PAGE EXCERPT below:
What is Orthopedics?
Orthopedics is the medical specialty that focuses on the diagnosis and treatment of the musculoskeletal system. An Orthopedic Surgeon treats patients who suffer from disorders of the bones, joints, muscles and associated structures like ligaments, tendons, nerves, bones and skin. They diagnose and treat a wide range of bone and skeletal problems, from performing minor surgery like treating minor injuries e.g. a broken toe and the repair of a lacerated tendon to major surgery e.g. performing a knee replacement procedure and lumbar spine surgical procedures. Thanks to doctors specialized in this area of medicine, patients suffering from injuries and diseases of the musculo-skeletal system can be rehabilitated so they can move, work and lead an active life.
What do Orthopedic Surgeons do?
Orthopedic Surgeons endeavors to improve mobility and mobility by:
- Examining, evaluating and diagnosing injuries or disorders of the musculoskeletal system;
- Restoring patient’s strength and movement; – sweeping statement – not sure if it is justified
- Developing and recommending treatment plans (including medication, exercise, and/or surgery);
- Tailoring physical therapy to each patient’s condition;
- Informing people about the prevention of bone and joint injuries;
- Contributing to patient’s rehabilitation;
- Halting or slowing disease progression and taking steps to prevent/minimize complications;
- Discussing treatment options with patients and helping them choose the best treatment plan to regain health, mobility, function and maximize independence.
Orthopedic Areas of Expertise
Orthopods can choose general orthopedics or may specialize in one or several areas, such as:
- Spine Care: treatment of back and neck pain, as well as all types of spine disorders;
- Hand and Upper Extremity: focuses on treating conditions affecting the hands, arms, elbows, wrists and shoulders due to injuries, trauma, arthritis or congenital malformations;
- Toe, Foot and Ankle: injuries or conditions including cartilage injuries, fractures, tendon ruptures, arthritis, osteoarthritis;
- Joint Care and Replacement: addresses patients suffering from degenerative joint diseases. These Orthopods deal with hip or knee replacement and arthroscopy among others;
- Trauma or Sports Medicine concerns the prevention, treatment and rehabilitation of sports injuries;
- Pediatric Orthopedics provides diagnosis, nonsurgical and surgical care for newborns, children up to teenagers;
- Physical Medicine and Rehabilitation restores the health and lost body functions following sports injuries, amputation, joint replacement or spinal disorders;
- Orthopedic Oncology treats benign and malignant bone or soft-tissue tumors.
End of PAGE EXCERPT.
SOURCE INFORMATION below:
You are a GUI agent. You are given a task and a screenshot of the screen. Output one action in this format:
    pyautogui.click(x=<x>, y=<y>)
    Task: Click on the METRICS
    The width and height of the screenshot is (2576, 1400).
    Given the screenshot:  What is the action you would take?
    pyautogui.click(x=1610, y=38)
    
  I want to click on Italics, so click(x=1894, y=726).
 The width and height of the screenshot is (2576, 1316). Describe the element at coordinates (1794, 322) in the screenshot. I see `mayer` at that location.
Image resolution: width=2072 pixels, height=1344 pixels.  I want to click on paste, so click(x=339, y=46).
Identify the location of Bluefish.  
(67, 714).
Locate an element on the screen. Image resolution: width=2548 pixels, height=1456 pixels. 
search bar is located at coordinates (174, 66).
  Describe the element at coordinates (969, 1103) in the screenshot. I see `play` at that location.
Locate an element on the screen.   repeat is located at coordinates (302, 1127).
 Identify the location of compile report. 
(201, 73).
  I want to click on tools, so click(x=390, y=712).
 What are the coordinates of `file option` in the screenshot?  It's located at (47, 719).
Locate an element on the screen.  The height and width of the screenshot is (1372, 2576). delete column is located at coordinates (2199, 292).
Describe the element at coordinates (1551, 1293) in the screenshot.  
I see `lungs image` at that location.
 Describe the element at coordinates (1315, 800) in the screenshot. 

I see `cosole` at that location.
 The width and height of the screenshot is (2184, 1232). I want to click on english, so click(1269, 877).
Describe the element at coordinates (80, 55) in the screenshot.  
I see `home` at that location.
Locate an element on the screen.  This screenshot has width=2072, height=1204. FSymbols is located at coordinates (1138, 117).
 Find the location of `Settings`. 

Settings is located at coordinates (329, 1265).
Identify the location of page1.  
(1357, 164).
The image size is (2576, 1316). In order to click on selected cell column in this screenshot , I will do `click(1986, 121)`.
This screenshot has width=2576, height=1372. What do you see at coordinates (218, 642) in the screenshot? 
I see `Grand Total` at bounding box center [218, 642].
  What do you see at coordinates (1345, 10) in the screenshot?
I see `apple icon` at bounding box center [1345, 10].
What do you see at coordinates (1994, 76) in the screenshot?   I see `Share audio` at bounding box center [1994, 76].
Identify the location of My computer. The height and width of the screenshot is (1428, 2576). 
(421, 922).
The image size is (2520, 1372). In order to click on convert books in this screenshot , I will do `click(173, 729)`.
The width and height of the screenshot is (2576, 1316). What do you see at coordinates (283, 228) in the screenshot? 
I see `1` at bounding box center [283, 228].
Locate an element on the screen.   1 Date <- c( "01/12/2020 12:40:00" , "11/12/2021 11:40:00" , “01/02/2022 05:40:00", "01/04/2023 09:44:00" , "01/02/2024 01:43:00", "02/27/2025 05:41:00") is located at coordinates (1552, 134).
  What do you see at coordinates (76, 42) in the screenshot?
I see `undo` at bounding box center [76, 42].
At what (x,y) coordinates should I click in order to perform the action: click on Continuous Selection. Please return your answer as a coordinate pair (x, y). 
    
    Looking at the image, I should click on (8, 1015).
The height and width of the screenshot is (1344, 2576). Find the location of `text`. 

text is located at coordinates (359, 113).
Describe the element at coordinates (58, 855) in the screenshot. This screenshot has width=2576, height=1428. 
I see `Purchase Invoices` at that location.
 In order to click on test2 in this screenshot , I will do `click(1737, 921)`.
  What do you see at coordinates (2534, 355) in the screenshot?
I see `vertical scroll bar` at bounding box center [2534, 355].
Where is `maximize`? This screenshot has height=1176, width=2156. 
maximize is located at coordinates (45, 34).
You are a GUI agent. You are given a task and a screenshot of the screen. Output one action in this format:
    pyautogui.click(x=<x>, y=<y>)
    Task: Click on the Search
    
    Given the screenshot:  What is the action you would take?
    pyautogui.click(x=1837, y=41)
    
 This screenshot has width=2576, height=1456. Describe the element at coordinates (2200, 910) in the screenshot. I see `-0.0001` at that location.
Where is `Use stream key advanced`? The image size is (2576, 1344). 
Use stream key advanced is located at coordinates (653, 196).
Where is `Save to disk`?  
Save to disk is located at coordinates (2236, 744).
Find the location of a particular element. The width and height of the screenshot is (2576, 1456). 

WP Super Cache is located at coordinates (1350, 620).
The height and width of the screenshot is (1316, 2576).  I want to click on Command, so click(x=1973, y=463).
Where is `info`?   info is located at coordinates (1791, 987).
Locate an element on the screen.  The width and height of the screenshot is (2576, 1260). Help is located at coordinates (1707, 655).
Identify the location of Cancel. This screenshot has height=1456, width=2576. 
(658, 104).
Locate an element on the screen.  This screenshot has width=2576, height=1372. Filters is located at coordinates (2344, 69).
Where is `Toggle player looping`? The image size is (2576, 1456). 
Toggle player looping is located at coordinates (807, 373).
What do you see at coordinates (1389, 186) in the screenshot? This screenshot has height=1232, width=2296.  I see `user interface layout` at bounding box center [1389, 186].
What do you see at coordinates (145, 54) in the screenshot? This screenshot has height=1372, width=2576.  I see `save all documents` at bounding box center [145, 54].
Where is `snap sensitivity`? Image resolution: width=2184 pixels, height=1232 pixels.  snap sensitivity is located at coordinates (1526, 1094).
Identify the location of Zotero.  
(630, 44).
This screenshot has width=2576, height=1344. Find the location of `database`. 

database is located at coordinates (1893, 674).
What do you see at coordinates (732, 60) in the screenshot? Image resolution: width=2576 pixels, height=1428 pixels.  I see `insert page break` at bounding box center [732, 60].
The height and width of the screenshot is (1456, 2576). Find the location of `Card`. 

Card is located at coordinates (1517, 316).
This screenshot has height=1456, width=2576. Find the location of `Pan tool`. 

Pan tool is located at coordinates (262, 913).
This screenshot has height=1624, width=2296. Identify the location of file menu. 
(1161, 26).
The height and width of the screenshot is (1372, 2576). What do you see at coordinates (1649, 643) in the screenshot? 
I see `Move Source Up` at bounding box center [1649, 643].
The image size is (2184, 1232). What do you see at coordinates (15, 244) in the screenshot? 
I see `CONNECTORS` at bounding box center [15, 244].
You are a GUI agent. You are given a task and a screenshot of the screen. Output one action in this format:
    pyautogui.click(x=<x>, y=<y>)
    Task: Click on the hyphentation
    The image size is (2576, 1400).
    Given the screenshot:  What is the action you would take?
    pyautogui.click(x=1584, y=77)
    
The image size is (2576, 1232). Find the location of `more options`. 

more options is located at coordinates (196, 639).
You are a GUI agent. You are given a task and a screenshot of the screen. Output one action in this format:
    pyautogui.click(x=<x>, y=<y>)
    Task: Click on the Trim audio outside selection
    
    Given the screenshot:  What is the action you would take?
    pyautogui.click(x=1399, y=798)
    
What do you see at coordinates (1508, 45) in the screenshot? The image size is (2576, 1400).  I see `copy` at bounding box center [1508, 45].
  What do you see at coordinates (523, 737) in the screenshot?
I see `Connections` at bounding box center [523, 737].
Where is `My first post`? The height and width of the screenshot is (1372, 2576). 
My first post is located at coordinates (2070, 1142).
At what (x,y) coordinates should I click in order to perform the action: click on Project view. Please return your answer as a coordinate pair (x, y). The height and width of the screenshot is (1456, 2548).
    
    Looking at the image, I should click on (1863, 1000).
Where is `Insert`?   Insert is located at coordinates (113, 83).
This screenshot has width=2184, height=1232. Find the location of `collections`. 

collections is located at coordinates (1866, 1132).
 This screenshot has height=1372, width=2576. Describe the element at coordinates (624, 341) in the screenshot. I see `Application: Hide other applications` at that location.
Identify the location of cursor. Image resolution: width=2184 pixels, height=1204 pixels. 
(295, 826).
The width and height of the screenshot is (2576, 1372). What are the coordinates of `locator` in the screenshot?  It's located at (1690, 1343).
End of SOURCE INFORMATION.
* REQUIRED ACTION: Reproduce word for word the passage of the orthopedics text from "What is Orthopedics?" up to and including "an active life.".

* PROBLEM SOLUTION:
What is Orthopedics?
Orthopedics is the medical specialty that focuses on the diagnosis and treatment of the musculoskeletal system. An Orthopedic Surgeon treats patients who suffer from disorders of the bones, joints, muscles and associated structures like ligaments, tendons, nerves, bones and skin. They diagnose and treat a wide range of bone and skeletal problems, from performing minor surgery like treating minor injuries e.g. a broken toe and the repair of a lacerated tendon to major surgery e.g. performing a knee replacement procedure and lumbar spine surgical procedures. Thanks to doctors specialized in this area of medicine, patients suffering from injuries and diseases of the musculo-skeletal system can be rehabilitated so they can move, work and lead an active life.